» **WHAT NEEDS TO BE DONE**: Search the records for the string "home" and return each line that has it.

[Data excerpts]
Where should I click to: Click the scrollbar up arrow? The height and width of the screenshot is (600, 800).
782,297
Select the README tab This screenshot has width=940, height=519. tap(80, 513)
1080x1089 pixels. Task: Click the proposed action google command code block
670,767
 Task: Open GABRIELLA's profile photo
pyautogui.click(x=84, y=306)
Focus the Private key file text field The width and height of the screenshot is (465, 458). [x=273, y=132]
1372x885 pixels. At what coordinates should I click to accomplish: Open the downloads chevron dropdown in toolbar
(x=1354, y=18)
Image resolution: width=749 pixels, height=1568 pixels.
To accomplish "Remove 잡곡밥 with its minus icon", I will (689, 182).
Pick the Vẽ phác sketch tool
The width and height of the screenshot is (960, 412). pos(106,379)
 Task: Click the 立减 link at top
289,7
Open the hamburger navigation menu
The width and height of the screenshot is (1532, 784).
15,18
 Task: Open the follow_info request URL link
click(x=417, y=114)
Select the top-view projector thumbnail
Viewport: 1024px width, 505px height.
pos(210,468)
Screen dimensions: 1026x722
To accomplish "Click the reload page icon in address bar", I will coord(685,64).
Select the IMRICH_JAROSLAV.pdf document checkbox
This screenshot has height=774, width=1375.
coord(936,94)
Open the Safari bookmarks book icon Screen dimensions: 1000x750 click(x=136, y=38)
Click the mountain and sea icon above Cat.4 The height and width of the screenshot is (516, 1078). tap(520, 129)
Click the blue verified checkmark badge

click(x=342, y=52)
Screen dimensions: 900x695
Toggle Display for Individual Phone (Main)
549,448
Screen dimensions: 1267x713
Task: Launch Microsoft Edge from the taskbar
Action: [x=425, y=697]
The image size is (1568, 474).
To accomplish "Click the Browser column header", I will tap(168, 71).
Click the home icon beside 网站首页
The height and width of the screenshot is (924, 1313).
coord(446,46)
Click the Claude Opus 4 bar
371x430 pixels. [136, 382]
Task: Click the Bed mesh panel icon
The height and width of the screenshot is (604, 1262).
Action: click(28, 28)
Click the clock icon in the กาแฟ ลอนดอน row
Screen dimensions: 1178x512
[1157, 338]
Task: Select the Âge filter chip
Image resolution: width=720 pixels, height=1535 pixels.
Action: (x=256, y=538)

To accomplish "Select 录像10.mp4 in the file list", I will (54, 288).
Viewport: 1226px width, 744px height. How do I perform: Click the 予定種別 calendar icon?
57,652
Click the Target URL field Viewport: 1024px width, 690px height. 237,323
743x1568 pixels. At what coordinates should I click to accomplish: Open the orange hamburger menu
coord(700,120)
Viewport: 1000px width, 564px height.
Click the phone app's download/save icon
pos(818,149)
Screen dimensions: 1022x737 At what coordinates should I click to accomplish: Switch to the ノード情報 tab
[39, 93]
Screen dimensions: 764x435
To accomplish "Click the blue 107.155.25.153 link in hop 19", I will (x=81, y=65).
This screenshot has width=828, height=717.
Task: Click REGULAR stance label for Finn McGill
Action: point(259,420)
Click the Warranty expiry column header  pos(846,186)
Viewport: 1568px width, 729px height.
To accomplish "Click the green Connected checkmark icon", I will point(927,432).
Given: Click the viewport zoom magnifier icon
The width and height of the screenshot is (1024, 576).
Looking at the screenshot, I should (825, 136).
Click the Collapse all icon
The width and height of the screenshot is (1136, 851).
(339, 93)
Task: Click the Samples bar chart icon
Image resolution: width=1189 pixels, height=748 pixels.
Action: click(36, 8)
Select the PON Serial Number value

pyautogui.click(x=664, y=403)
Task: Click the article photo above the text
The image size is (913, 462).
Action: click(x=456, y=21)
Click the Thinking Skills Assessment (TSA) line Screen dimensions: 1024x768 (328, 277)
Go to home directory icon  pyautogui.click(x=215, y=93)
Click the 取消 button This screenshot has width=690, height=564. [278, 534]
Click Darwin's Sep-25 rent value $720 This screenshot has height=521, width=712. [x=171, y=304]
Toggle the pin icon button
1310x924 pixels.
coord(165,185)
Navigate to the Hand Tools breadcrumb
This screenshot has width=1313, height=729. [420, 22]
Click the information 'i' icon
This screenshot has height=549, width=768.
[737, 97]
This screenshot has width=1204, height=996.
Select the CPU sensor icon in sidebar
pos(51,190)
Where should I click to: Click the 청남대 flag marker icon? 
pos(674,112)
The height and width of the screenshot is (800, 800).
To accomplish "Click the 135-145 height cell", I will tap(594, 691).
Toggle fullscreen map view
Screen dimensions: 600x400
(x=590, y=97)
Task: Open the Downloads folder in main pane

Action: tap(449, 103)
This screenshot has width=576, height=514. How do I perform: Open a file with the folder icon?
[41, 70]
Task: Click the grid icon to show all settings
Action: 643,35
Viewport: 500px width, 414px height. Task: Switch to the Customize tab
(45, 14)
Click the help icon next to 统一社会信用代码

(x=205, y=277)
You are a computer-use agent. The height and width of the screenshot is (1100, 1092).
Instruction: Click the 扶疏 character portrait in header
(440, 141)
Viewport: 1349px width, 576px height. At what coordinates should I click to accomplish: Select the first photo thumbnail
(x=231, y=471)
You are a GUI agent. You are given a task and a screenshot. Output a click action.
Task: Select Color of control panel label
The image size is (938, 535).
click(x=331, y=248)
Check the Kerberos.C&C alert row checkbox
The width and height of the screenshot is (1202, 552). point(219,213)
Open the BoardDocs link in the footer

» **RESPONSE TO THIS EXERCISE**:
Click the home icon beside 网站首页
Go to home directory icon  pyautogui.click(x=215, y=93)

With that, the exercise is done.